A Noah's ark charter flight from Canada, filled with dozens of beloved cats and dogs, will soon mean that pet owners across Aotearoa will be reunited with their furry companions.
Forty-two pets were aboard the 14-hour Air Canada flight from Vancouver to Auckland, some had been apart from their families for nearly 12 months because of Covid-19.
The pets will spend 10 days in an MPI-approved quarantine facility before being re-united with their owners. For the 36 owners, that wait is just about over.
Jennifer Ellis and Geoffrey Nijhuis moved from Canada to New Zealand last year but were unable to bring their dog Sage with them.
"In June we had to make the tough decision to leave Sage with my parents and travel over to New Zealand to start our new jobs. When flights didn't resume, we were heartbroken," Jennifer said.
When an option finally became available to get Sage on a charter flight, the pair were over the moon.
"Sage went for her 'passport' photo and cage fitting and was greeted by the awesome team at Worldwide Animal Travel."
"It's been a year since we've seen Sage. We can't wait to go pick her up from quarantine and to introduce her to her new home."
Geri Hurring is moving back to New Zealand where she will meet up with her cats, Romeo and Miley.
Hurring describes Worldwide Animal Travel's flight as the "light at the end of the tunnel".
"There was a lot of anxiety as to whether the flight would actually happen, given so much uncertainty in the world and some date changes. [But] after lots of hard work and planning, this is the definition of an absolute miracle."
"I am looking forward to picking up my babies soon."
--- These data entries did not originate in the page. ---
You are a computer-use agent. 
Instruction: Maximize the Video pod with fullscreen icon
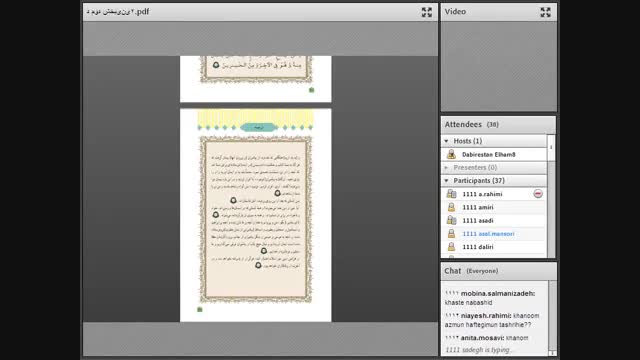(x=545, y=12)
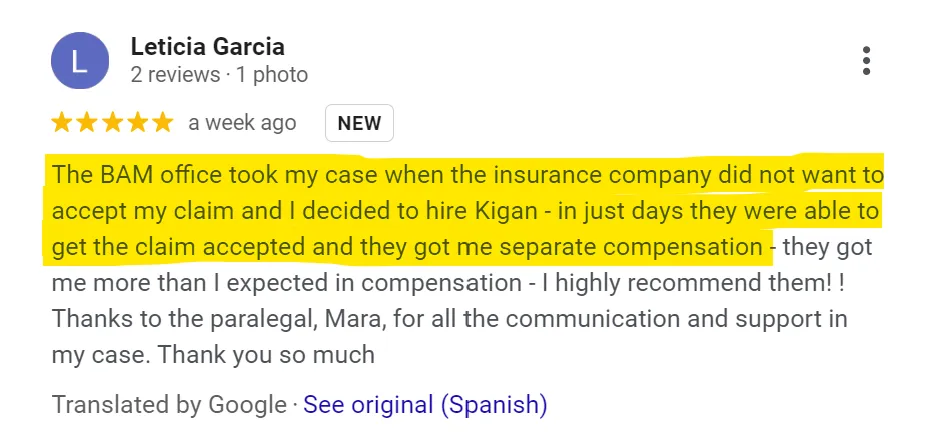Click the second gold rating star
Image resolution: width=932 pixels, height=436 pixels.
(87, 123)
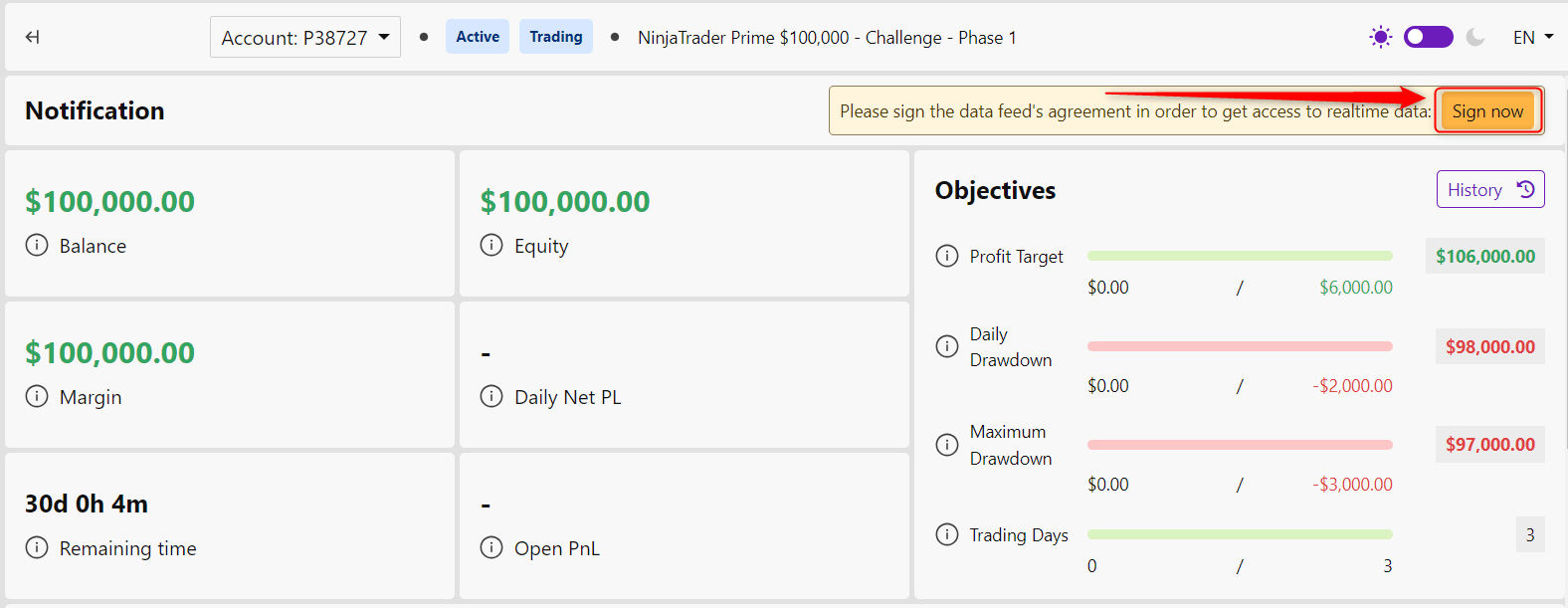Click the info icon beside Margin

37,396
Nina White and her partner Zac are also moving back to New Zealand with their Australian cattle dog Boondi.
The three of them had been isolating together through Covid-19 in Canada, in what Nina describes as "the world's largest dog kennel, a 19-foot caravan".
"We are so lucky and grateful to Worldwide Animal Travel. We are looking forward to seeing our little dingo running free on the beaches of New Zealand," Nina said.
Pets are allowed into New Zealand, provided they meet MPI requirements. It is then up to airlines as to whether they have the capacity to transport animals.
MPI animal and plant health director Pete Thomson said it was a great outcome for the pet owners.
"MPI has been working with pet transporters and authorities to help overcome issues associated with the international travel of pets, caused by reduced international passenger flights," he said.
"Since the outbreak of the Covid-19 pandemic we have taken a number of steps to help owners and pet transporters accommodate these disruptions while also ensuring New Zealand's high biosecurity standards are being maintained."
The successful "repatriation" was a combined effort by Air Canada, MPI and Worldwide Animal Travel.
Since the start of the Covid-19 pandemic, Worldwide Animal Travel has successfully arranged three charter flights, the first two for Australia. If there is sufficient demand, a second charter to New Zealand might be on the cards.